It doesn’t mean anything. The spewing of hatred is now coming from the Dems - most of whom seem to live in California, which is one reason to be thankful for the Electoral College, which the Dems loved until Trump whipped 'em.
Hillary tried to win the Electoral College, she got beat instead. If elections were based on popular vote, Trump would still have won, because he would have campaigned FOR the popular vote. Hillary was and is a wreck, politically, and was not a good candidate.
Don’t misunderstand me - the GOP is a bunch of bumbling idiots, but the Dems are just borderline nuts.
From TownHall:
Democrats are still licking their wounds, their supporters are still shell shocked over President-elect Donald Trump’s upset win over Clinton, and they keep peddling the myth that Clinton won the popular vote. They also say that because a majority didn’t vote for Trump, he doesn’t have a mandate either. Enter Sen. Jeff Merkley (D-OR) (via The Hill):
Sen. Jeff Merkley (D-Ore.) blasted Donald Trump on Thursday, saying the president-elect doesn’t have a mandate for his “politics of hate and division.”
“I think most people conclude that the fact that he lost the popular vote is so disturbing to the president-elect because he wants to claim a mandate, but he cannot claim a mandate because a majority of Americans voted against him,” Merkley said.
Circling back to Clinton, she leads Trump 48/46 in the popular vote right now. Is that a majority? No, it’s a plurality. Clinton didn’t win the majority of the popular vote, and the majority of Americans didn’t vote for her. The majority did think she was a liar, dishonest, and untrustworthy, which probably explains why she wasn’t able to break through with voters and energize them in the same manner as the president-elect. Moreover, the popular vote isn’t how we decide who is president. As sitting lawmakers, I would’ve hoped they would know that it’s the Electoral College, a system in which candidates must wage a national campaign to win the electors from each respective state. If it were decided by popular vote, the snobby, insufferable bastions of progressivism on the Left Coast and the liberal Northeast would be the only places where candidates would campaign.

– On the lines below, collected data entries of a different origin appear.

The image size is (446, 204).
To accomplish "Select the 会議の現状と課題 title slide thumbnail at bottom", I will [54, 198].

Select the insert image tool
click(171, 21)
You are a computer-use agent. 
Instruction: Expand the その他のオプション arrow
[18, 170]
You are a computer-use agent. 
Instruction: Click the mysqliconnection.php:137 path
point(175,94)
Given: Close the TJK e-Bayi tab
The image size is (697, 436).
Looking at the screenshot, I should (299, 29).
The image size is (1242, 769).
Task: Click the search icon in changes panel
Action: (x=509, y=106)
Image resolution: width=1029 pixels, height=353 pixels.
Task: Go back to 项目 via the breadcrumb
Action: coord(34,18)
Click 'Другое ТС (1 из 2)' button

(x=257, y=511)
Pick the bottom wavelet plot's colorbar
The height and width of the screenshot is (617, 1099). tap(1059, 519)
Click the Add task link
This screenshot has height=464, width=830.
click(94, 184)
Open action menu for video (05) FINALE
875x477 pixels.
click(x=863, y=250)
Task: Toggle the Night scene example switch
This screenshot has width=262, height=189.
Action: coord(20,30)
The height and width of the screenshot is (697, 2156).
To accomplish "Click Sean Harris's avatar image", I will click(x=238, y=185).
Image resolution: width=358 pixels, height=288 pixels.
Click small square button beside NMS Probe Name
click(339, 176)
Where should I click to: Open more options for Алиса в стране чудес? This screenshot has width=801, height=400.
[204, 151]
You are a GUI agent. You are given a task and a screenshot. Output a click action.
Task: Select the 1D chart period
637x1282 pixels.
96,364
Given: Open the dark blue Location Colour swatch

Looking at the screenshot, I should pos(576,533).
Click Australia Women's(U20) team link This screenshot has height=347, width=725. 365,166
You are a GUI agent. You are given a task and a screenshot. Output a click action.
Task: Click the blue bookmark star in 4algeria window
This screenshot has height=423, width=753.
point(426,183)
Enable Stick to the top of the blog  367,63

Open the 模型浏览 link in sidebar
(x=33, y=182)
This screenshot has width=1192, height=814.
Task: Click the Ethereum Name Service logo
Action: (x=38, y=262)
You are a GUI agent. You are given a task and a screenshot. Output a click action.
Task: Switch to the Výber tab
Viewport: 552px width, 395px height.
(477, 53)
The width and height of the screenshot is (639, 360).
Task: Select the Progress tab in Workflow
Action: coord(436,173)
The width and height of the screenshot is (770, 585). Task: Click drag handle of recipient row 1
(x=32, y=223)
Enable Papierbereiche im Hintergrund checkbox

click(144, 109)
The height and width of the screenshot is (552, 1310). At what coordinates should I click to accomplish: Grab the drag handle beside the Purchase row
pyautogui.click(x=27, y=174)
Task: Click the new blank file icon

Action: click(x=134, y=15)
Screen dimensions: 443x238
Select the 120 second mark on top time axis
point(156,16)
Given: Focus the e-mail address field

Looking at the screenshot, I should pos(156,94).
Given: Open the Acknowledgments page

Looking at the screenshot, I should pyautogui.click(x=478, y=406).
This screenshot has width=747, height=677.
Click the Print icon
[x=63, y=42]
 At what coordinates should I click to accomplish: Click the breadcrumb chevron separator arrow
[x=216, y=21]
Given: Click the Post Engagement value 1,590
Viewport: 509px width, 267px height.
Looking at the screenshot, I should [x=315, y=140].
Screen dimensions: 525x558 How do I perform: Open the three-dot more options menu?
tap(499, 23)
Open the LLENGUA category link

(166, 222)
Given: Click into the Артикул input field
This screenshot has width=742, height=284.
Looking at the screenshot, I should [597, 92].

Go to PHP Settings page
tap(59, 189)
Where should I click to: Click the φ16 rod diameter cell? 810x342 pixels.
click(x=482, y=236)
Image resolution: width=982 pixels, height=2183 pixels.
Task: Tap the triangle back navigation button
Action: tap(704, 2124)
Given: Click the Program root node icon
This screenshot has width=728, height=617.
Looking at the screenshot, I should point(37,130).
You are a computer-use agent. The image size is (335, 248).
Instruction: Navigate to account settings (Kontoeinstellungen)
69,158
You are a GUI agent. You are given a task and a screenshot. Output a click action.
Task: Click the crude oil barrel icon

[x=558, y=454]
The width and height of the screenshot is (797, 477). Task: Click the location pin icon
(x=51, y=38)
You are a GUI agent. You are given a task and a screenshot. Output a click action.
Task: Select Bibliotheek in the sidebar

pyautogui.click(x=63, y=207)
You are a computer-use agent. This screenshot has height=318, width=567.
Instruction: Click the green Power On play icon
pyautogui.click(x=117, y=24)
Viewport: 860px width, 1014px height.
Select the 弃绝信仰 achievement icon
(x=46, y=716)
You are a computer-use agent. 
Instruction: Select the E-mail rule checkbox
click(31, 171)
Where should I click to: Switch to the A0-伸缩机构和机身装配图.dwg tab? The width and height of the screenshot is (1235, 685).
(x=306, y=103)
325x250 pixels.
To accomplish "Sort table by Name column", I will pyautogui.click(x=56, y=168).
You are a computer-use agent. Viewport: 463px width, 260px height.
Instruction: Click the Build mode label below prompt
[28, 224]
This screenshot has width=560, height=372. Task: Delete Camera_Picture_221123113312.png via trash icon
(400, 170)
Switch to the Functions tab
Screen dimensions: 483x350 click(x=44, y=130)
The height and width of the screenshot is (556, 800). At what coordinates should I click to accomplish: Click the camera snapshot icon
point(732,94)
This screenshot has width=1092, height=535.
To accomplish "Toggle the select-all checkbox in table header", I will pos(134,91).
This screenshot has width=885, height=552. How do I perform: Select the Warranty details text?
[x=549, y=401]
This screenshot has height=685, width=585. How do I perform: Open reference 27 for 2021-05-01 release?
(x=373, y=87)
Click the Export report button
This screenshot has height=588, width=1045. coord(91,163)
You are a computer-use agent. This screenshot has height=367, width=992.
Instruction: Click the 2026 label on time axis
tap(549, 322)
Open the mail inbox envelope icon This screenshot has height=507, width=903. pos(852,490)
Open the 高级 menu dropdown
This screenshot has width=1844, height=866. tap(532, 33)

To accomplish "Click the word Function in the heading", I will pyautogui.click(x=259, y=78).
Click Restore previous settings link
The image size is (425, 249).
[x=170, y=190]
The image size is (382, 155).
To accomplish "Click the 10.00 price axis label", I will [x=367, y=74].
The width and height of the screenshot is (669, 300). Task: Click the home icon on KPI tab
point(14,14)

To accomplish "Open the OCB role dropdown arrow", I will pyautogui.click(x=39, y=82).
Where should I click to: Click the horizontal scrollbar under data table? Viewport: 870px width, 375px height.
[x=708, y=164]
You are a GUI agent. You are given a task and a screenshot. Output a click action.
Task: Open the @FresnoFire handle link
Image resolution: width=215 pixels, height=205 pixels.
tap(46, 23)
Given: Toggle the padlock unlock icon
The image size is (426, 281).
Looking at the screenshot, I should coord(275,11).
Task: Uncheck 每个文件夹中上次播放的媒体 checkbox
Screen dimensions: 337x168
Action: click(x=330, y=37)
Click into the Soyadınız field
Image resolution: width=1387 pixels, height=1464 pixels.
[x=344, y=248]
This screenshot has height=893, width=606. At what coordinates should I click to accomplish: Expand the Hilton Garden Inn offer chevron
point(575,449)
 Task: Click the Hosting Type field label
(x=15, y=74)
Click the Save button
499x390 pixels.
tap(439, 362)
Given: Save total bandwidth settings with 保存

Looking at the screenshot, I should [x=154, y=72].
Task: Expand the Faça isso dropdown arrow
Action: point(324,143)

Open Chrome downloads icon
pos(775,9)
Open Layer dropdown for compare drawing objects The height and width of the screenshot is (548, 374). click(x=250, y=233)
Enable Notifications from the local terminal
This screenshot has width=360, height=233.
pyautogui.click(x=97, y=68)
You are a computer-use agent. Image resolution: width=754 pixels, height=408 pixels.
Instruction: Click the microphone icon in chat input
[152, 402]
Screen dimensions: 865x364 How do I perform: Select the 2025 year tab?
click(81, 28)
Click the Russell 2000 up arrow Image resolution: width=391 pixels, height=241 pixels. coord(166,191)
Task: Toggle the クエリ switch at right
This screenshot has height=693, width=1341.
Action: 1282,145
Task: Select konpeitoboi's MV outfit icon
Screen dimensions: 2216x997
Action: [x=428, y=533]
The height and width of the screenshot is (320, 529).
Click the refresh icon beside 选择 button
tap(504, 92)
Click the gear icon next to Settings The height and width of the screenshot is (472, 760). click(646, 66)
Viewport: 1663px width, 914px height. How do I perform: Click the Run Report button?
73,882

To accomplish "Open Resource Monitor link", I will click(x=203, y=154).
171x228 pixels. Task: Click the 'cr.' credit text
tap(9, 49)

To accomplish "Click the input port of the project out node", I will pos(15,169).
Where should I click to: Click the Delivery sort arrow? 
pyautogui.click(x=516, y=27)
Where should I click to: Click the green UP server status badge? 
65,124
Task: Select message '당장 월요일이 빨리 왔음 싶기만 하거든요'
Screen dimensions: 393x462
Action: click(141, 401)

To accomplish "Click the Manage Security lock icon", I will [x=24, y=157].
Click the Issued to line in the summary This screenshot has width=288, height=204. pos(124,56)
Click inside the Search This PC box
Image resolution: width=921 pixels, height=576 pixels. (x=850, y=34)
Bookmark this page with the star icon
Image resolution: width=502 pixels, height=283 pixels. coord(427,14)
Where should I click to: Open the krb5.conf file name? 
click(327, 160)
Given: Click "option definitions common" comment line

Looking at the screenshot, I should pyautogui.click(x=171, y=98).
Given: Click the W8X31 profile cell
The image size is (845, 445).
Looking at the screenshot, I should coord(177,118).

That’s not how you keep a country together. Second, Trump did win a majority…of the states. The GOP retained control of Congress, has over 4,100 lawmakers elected into state and local legislatures (the most in the party’s history), has control of 33 governorships; and has control of 69/99 state legislatures. In 25 states, it’s a unified Republican state government. We’re the dominant political force in the country. Democrats are now reduced to their coastal and urban strongholds. I think we have a mandate…in the areas that matter when gauging who won an election.